Part 2: Next-Gen Audio Coding

SAN FRANCISCO—Last month's article discussed the theory behind high-end audio coding. The second half of this series will define broadcast quality and tandem coding losses, and look at their effect on perceived quality. (To read part one of this article series on understanding the theory behind high-end audio coding, go to Next-gen audio coding - Part 1.)

Being familiar with standardized test methodologies and knowing how to interpret their results will significantly aid in understanding broadcast quality. Unknown to many, there is an ITU recommendation that defines the requirements for audio coding systems in digital broadcasting. ITU-R BS.1548-1 (User Requirements for Audio Coding Systems for Digital Broadcasting, Annex 2) states that an audio codec (and the bit rate chosen) requires mean values consistently higher than 4.0 on the BS.1116-1 five-grade scale at the reference listening position. (See Table 1.)

Remember, a score of 4.0 on the BS.1116-1 scale is also equivalent to a diffgrade score of -1.0. Hence, looking at the results of the two audio coding systems discussed in the revious article (at the data rates tested), only the first system met the ITU-R criteria for broadcast quality. (See Figures 1 and 2.)

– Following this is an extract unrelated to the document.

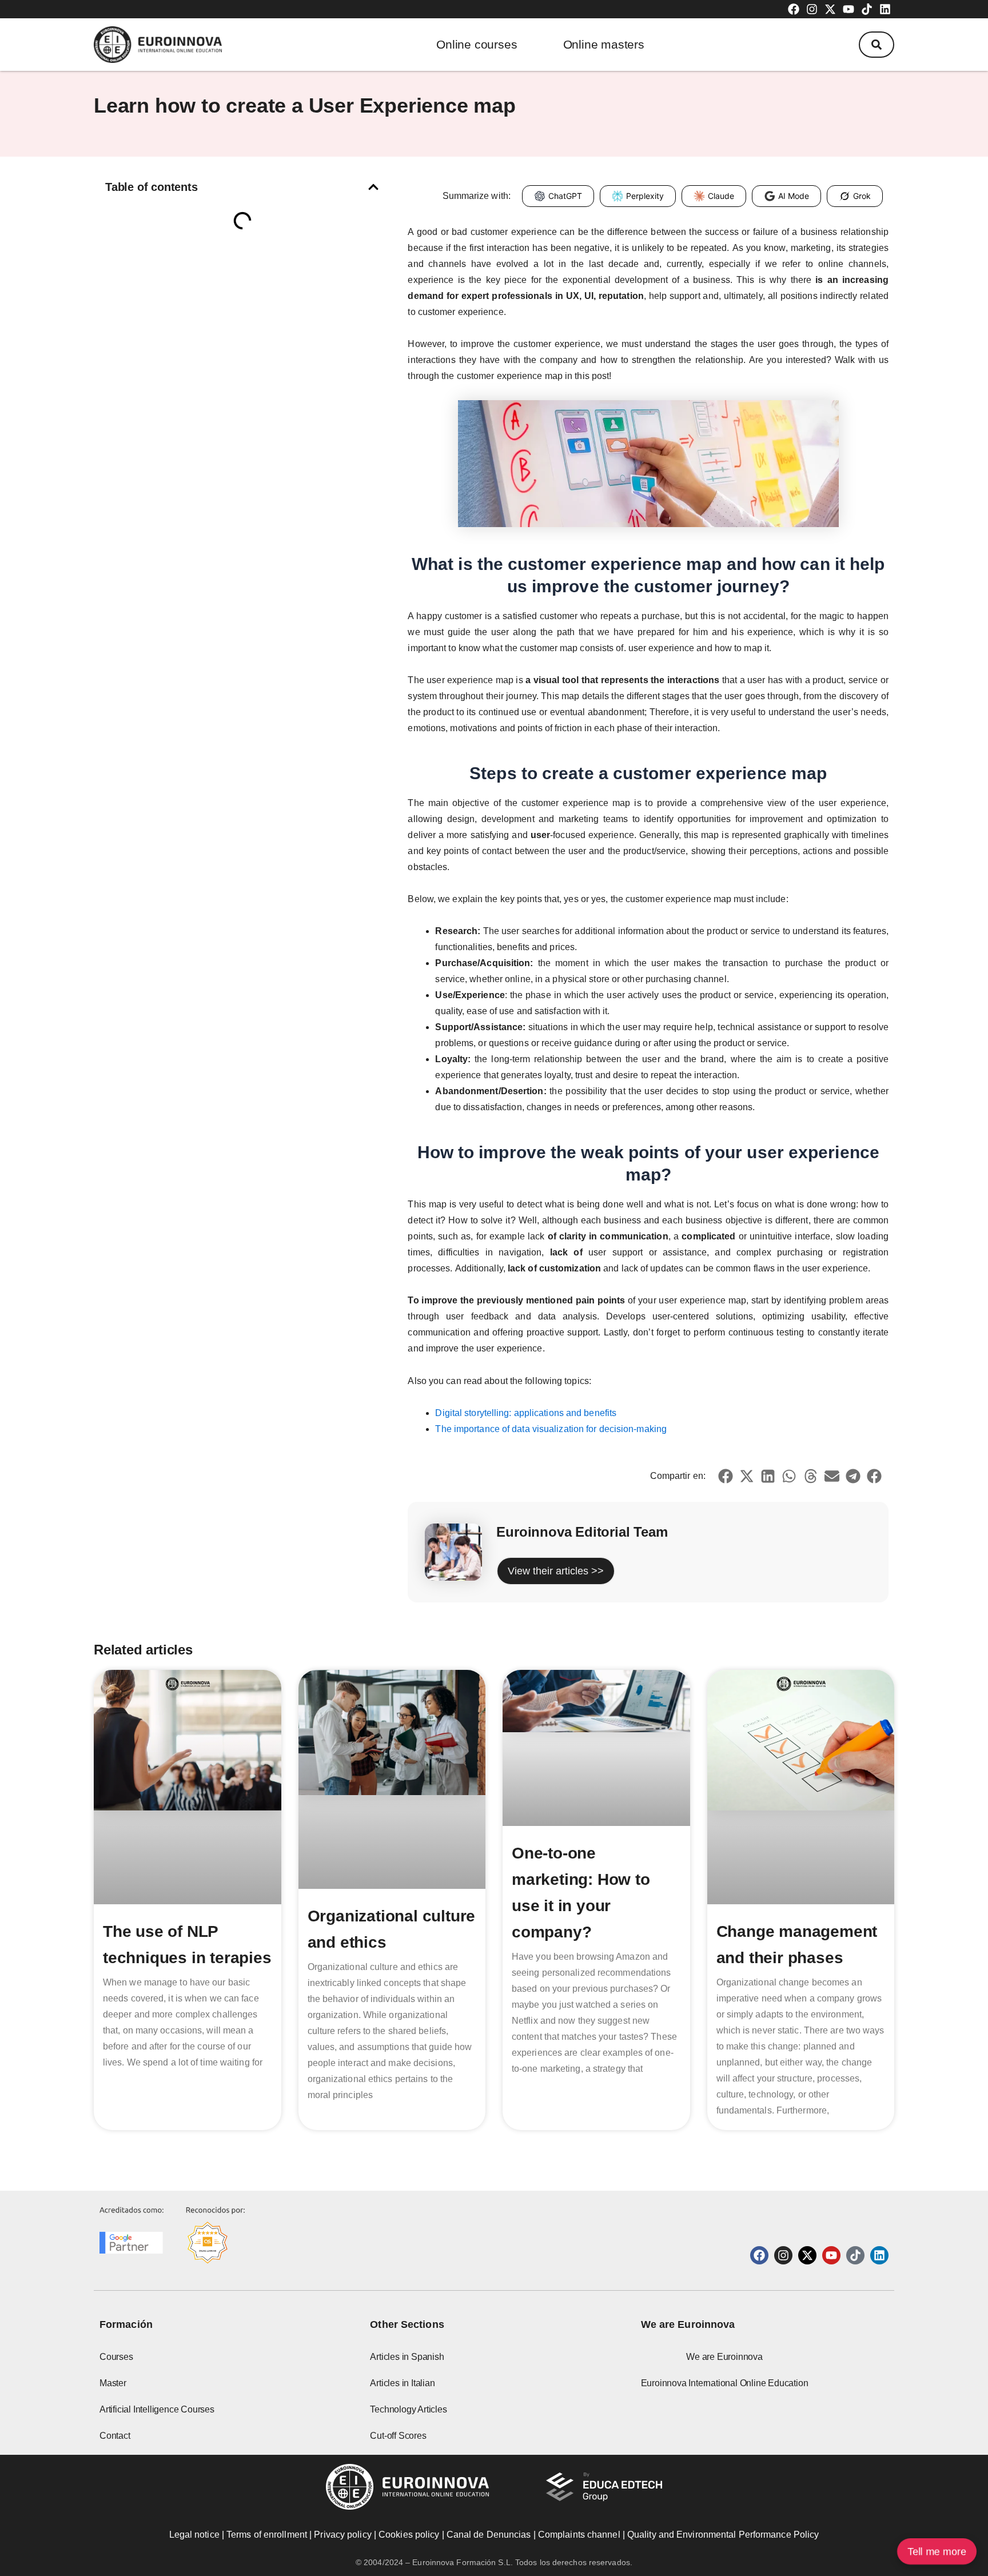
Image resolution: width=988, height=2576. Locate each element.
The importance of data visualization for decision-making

For a familiar example of what broadcast quality sounds like, consider that most Region 1 SD Hollywood DVD movies provide a decent benchmark for a codec being operated at a data rate that yields broadcast quality. However, high-definition DVDs typically use audio data rates at least two times higher than the rate of standard-definiton DVDs, and some even use a lossless audio codec. Therefore, with many broadcasters and next-generation service providers under increasing pressure to lower audio bit rates, the perceived quality between some next-generation broadcast systems, services and disc-based media (such as blue-laser DVD, for example) may be quite different in the near future.

Here are a few further items to look for with a properly administered and documented listening test:

  • A graphical presentation of the test results
  • General information about the audio coding system used to process the test material
  • A specification for selecting test subjects as well as test materials
  • Physical specifications of the listening environment, equipment, room dimensions, acoustic properties of the listening environment and transducer types/placement
  • Detail regarding the analysis of the processed data
  • A detailed basis for all conclusions
  • Details of the test design, as well as the training process (instruction to test subjects)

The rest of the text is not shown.